Vostok: A New Looping Factor for the Organization of the Regulatory Genome in the Drosophila Brain

The Drosophila regulatory genome is organized in a hierarchical series of topological associating domains (TADs) and intra-TAD regulatory loops. High-resolution Micro-C maps identified ~645 such loops in the larval brain of Drosophila, spanning distances of 25 kb to 250 kb. Many of these loops are associated with genes encoding neural adhesion proteins implicated in the formation of specific synapses, including Dprs, Dips, Sides and Beats. They are formed by interactions of pairs of tethering elements that contain simple repeated sequence motifs, such as GAGAG. Approximately 10% (64/645) of the loops are lost or diminished in larval brains obtained from homozygous mutants lacking the GAF (GAGA-associated factor) POZ oligomerization domain. We also present evidence for a second looping factor, the MADF-containing Vostok protein (CG11504), which recognizes a GCAACA motif that is over-represented in brain tethering elements.
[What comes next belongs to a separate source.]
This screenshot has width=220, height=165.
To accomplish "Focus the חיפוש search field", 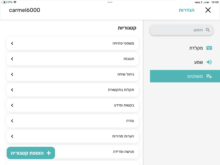I will [x=179, y=30].

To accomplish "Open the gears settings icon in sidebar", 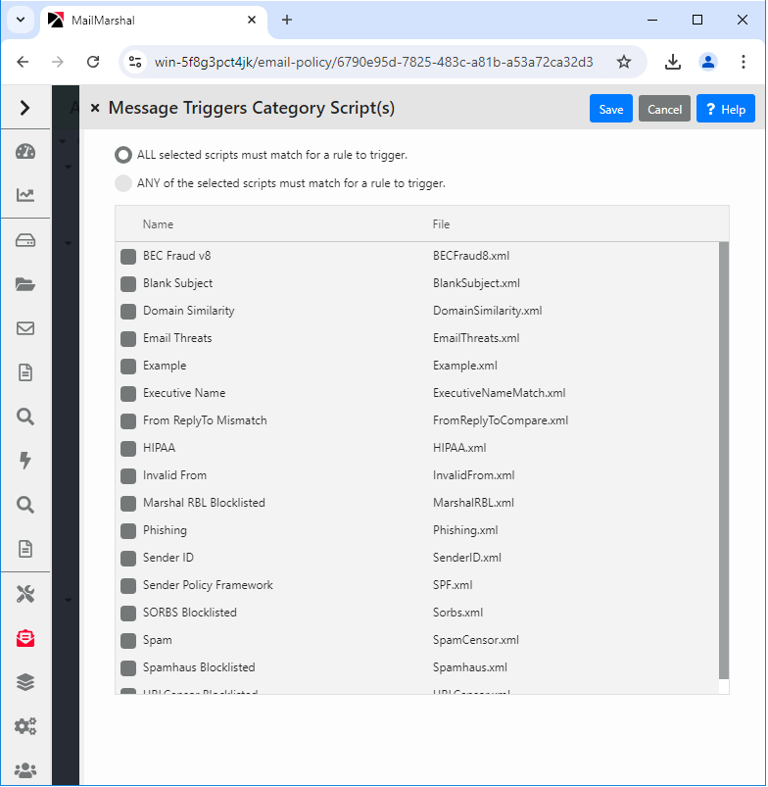I will [x=25, y=726].
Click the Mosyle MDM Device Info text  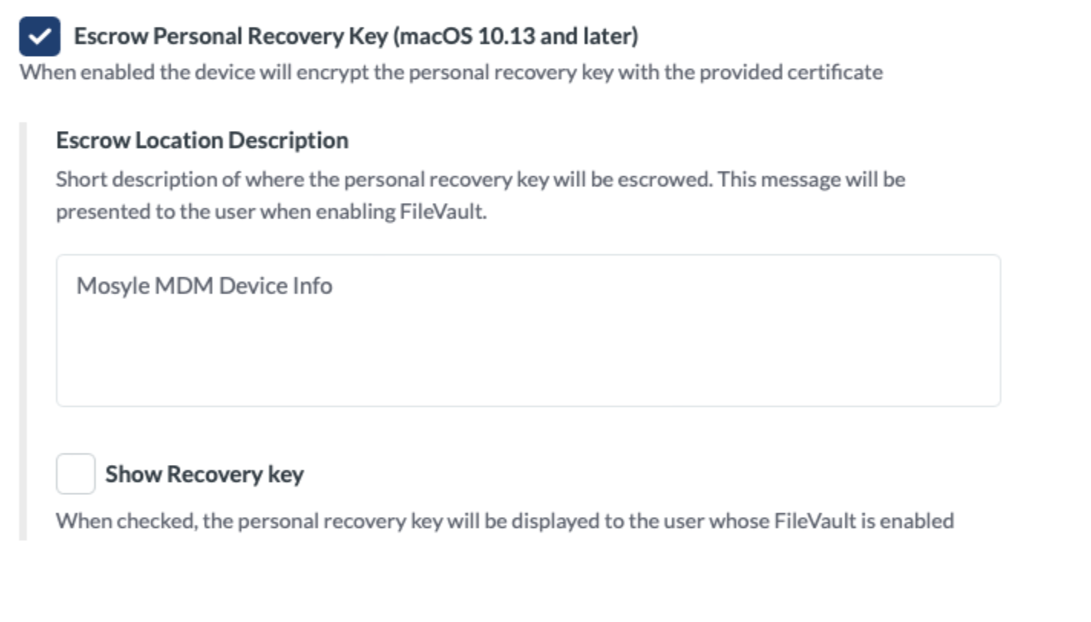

There is a loss of 47 of the loops (7%) in larval brains obtained from Vostok mutants. These losses are associated with diminished expression of associated genes, suggesting impaired enhancer-promoter interactions. Only 9 loops are disrupted in both Vostok and GAF mutants, raising the possibility of a combinatorial code for tether-tether interactions. Support for this possibility stems from the observation that two previously identified meta-loops spanning 6 Mb rely on both GAF and Vostok. We discuss the prospects of using different combinations of looping factors to produce unlimited 3D associations of genetic loci in animal genomes. Overall design: ChIP-Seq analyses were performed on the brains of wandering larvae (4-6h before puparium formation). All experiments were performed using wild type or Vostok null mutant larvae.